Just like our group there were multiple other groups with guides going through the maze. Each guide ensured that their group was in sight. With so many people walking around, you constantly kept bumping into others.
Our guide continued his narrative; the structure is made of edible items and not using cement or the usual construction materials – things like lentils and limestone were used. So if you did happen to get stuck in the maze at least you wouldn’t have a shortage of food!
“Stand there. Put your ear on the wall,” he shouted to a few folks at the back of the line. And then he said something to the wall on his left.
“Did you hear it? The walls will carry sound.”
We tried doing it ourselves and felt we could hear something but with the number of people going back and forth we weren’t sure of what we were hearing.
Apparently there are also tunnels from this place that lead you to other cities in India but those tunnels had been sealed after people disappeared in them.
The terrace beside the maze provides a nice view of the city including some important buildings. It also offers photographic spots unlike the tunnels where you can barely stand. Some of the tunnels were illuminated by the sunlight coming through openings but the others that were closed on all three sides pretty dark even though it was a bright sunny day. The guide took us through an alternative route to get us out of the maze and the building.
On the left of the main building was where we left our footwear and on the right side was a stepwell – this is where water used to be stored; and it also served as a hideout from where the people inside could see outsiders but the people outside couldn’t see inside. As the guide takes you through this structure they’ll show you the point from where you can also witness this. Pretty impressive idea back then to come up with something like this – the use of reflection from the water and the alignment of windows makes this possible.
We spent about 2 hours in the Imambara; we wanted to buy a water bottle – but the vendor inside was selling an unknown brand. He did have the regular brands in a new pack but refused to give one from there. But we didn’t have to go very far – we picked a couple of bottles from the shops at the entrance of the complex.
In search of the kebab
When you come out of the Bara Imambara you will cross a large gate – the Rumi Darwaza it is called; this is pretty much on the main road and you have traffic going via this gate. Someone said that this gate appeared in the Tamil movie Petta. After clicking a few snaps our gang split into the veggie and non-veggie groups. It was 2pm. My stomach was rumbling a bit but I was ok; and I was hoping we’d finish lunch soon and get back to the hotel. We were in the quest of one of the Lucknow’s most famous dishes. The bridegroom had sent us the area where the shop was located; but he had never been there since he is a vegetarian. So with the aid of Google Maps, we directed the auto driver.

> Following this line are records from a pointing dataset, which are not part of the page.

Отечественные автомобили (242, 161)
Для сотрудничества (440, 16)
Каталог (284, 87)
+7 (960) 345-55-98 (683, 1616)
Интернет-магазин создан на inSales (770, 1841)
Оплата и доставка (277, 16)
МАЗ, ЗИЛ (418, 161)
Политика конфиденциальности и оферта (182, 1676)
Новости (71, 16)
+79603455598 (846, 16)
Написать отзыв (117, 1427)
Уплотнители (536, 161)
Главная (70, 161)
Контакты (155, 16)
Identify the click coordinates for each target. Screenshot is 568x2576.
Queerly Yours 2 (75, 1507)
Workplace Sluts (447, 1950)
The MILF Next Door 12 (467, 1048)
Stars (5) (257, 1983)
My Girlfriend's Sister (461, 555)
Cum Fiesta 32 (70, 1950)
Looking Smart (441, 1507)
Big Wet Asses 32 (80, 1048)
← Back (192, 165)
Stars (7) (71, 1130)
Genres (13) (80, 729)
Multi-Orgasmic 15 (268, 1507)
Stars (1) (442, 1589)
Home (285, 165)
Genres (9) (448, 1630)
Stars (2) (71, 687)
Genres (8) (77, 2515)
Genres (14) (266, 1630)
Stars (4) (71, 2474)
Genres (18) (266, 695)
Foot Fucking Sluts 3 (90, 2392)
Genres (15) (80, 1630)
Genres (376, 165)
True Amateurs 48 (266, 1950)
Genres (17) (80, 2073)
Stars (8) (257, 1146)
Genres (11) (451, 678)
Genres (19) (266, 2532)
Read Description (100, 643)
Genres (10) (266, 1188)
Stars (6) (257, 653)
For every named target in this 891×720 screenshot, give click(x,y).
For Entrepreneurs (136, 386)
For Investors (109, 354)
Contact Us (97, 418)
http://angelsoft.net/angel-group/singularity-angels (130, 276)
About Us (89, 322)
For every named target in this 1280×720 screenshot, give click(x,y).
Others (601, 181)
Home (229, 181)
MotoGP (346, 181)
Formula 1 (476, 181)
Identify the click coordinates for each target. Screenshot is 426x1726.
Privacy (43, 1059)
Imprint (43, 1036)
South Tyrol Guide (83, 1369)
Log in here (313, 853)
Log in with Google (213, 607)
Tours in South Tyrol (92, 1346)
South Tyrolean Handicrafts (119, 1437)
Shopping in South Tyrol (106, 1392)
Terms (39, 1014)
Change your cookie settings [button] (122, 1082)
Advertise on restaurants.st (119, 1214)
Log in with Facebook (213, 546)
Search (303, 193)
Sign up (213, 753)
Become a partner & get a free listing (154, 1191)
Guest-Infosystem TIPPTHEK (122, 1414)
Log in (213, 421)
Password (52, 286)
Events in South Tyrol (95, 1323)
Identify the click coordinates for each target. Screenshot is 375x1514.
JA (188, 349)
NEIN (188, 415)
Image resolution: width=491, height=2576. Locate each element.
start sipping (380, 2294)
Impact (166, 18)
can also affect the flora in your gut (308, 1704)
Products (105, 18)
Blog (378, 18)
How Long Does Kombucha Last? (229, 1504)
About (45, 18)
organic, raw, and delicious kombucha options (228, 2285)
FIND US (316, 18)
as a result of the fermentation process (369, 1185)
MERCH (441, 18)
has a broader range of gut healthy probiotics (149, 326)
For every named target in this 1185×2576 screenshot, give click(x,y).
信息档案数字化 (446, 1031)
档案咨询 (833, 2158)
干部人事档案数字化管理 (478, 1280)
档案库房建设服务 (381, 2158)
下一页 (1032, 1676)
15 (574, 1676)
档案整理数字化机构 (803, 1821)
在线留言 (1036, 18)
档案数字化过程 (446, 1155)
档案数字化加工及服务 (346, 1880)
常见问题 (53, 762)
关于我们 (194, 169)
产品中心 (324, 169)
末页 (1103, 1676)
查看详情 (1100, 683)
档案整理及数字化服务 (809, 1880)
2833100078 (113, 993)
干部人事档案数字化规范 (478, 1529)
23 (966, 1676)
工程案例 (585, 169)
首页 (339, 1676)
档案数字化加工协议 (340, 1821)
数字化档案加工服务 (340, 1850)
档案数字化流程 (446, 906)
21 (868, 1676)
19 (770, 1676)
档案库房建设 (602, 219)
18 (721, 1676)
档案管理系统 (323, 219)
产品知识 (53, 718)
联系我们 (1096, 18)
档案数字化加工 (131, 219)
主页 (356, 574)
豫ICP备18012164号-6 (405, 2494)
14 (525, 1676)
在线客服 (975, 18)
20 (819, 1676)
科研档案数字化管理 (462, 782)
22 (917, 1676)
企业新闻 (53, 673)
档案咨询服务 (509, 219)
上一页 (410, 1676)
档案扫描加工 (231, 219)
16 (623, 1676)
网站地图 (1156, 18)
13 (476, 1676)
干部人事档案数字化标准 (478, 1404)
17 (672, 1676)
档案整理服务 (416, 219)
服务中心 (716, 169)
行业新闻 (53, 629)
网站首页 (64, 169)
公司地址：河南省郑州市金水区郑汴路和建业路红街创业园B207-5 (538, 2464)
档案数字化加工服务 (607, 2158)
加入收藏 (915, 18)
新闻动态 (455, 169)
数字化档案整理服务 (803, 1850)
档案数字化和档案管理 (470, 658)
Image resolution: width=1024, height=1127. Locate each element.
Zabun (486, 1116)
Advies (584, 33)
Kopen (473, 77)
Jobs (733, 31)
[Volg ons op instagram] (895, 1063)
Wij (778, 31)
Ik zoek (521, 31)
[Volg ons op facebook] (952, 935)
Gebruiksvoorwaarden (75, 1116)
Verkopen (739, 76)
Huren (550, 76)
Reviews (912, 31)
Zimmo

After a few minutes the driver stopped and said he can’t go any further. But looking at the map we said he can drop us a little further down the road so that we’d be at the start of the gully that was supposed to lead us to the famous Tunde Kabab restaurant. The auto driver relented but his vehicle struggled to go up the slope – the road went up by a very small angle but bearing the load of 6 of us, we could sense that the engine was stretched to its limit. There was a point where we felt the auto would go backwards!
There was no way the auto could go through the narrow gully which was packed with pedestrians. Following Google’s instructions we walked down the gully. My primary fear was of my stomach upset recurring and me having to find a toilet; there’s no way that there would be a clean public toilet in this place and the further down we went the longer it would take me to even get to an auto to leave this place!
The gully kept narrowing and it merged into another gully which merged into yet another one. As we neared the destination we kept looking at signboards. Very soon, as per Google, we had even crossed the destination but we didn’t see any signboards of Tunday Kebab. Just as we were about to ask one of the shopkeepers we spotted an open restaurant; the entrance side was completely open and we could see a huge tray with plenty of uniform light pink kebab patties and on the other side was a guy making fresh parathas. We spotted a large menu inside the restaurant which listed the main items as beef and buffalo kebabs. The prices were very affordable but none of us wanted to have buffalo or beef meet; also the place was super crowded and so we didn’t even step inside to check what else was available – there definitely was no place to sit and I feared having to visit their toilet in case the need arose. We decided to move on.